FIG. 1 is a basic configuration diagram of the present invention, FIG. 2 is a configuration diagram of one embodiment, FIG. 3 is a flowchart showing the processing performed in this embodiment, and FIG. 4 is a diagram showing the intake pipe from the engine speed NE. A graph corresponding to a map for determining a predetermined pressure P is shown. 1... Internal combustion engine 9... Water temperature sensor 10... Throttle valve 11... Throttle opening sensor 14... Intake pressure sensor 18... Rotation angle sensor (rotation speed sensor) 20...

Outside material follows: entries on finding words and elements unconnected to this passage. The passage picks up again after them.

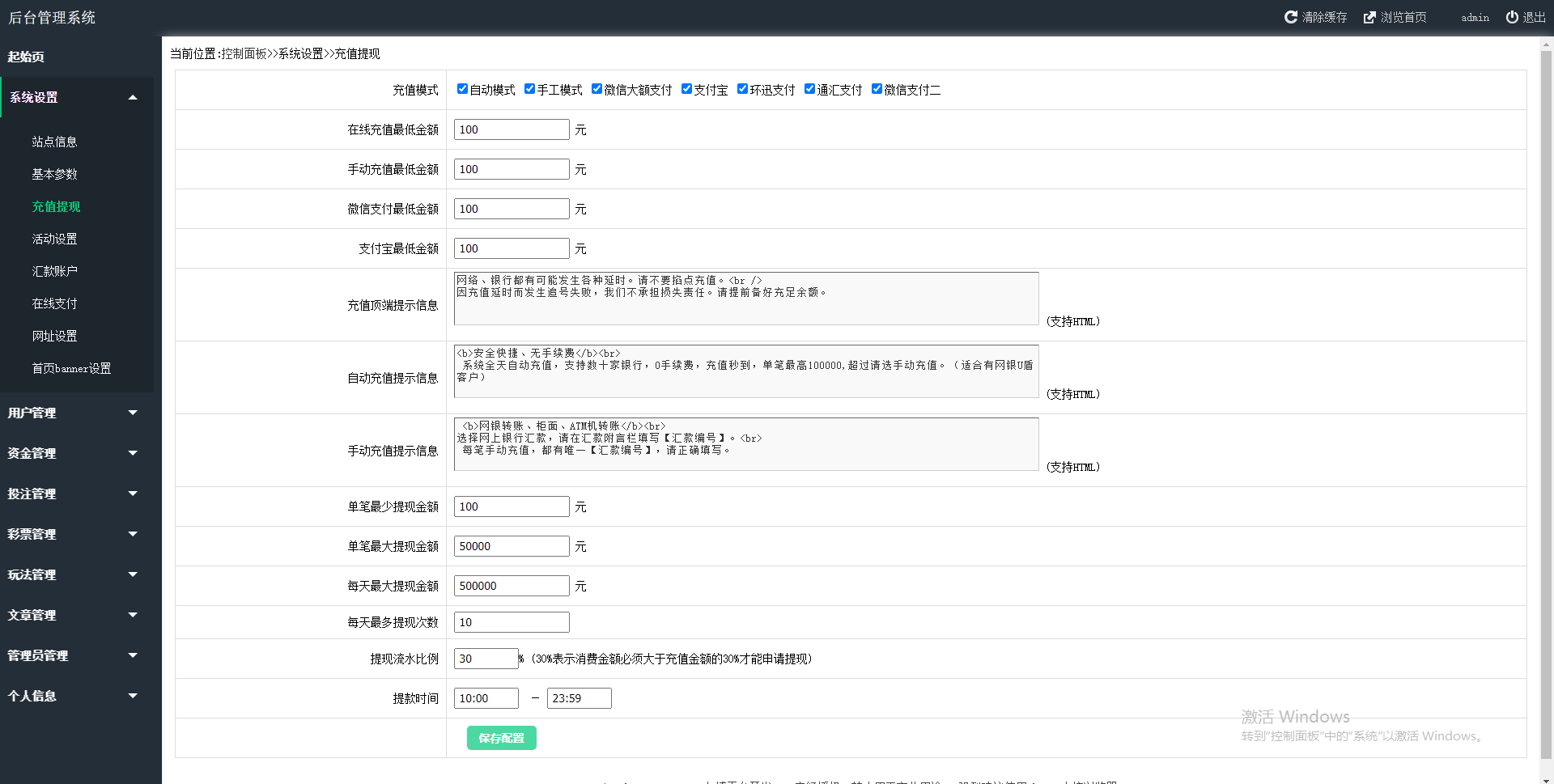
Task: Toggle the 支付宝 checkbox
Action: pos(686,89)
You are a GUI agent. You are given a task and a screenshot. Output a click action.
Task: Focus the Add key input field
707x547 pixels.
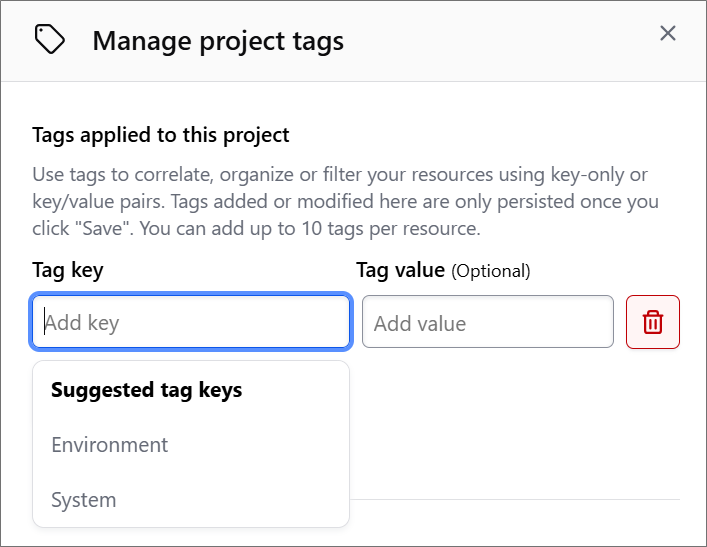pos(191,322)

Electronic control circuit 21...Diagnosis control circuit 22...Vehicle speed sensor abnormality warning lamp 23...Air conditioner switch 24...Vehicle speed sensor

Claims (1)

[Scope of Claims] 1. A vehicle speed system equipped with a vehicle that uses an internal combustion engine as a driving force source and includes at least intake pipe pressure detection means for the engine, rotational speed detection means for the engine, and temperature detection means for the engine. In the abnormality detection device of the detection means, the pressure determination means determines whether the intake pipe pressure detected by the intake pipe pressure detection means is equal to or higher than a predetermined pressure; A rotational speed determining means for determining whether the vehicle speed is equal to or higher than the vehicle speed; a temperature determining means for determining whether the temperature detected by the temperature detecting means is equal to or higher than a predetermined temperature; and a temperature determining means for determining whether the vehicle speed detected by the vehicle speed detecting means is zero or not. vehicle speed determination means for determining whether the pressure determination means is correcting the predetermined pressure used by the pressure determination means in accordance with the rotation speed detected by the rotation speed detection means; the pressure determination means, the rotation speed determination means, An abnormality detecting device for a vehicle speed detecting means, comprising: a determining means for determining that the vehicle speed detecting means is abnormal when each determination in the temperature determining means and the vehicle speed determining means is satisfied at the same time. 2. The vehicle speed detecting means according to claim 1, wherein the determining means is configured to determine that the vehicle speed detecting means is abnormal when each determination is satisfied simultaneously for a predetermined period of time. Anomaly detection device.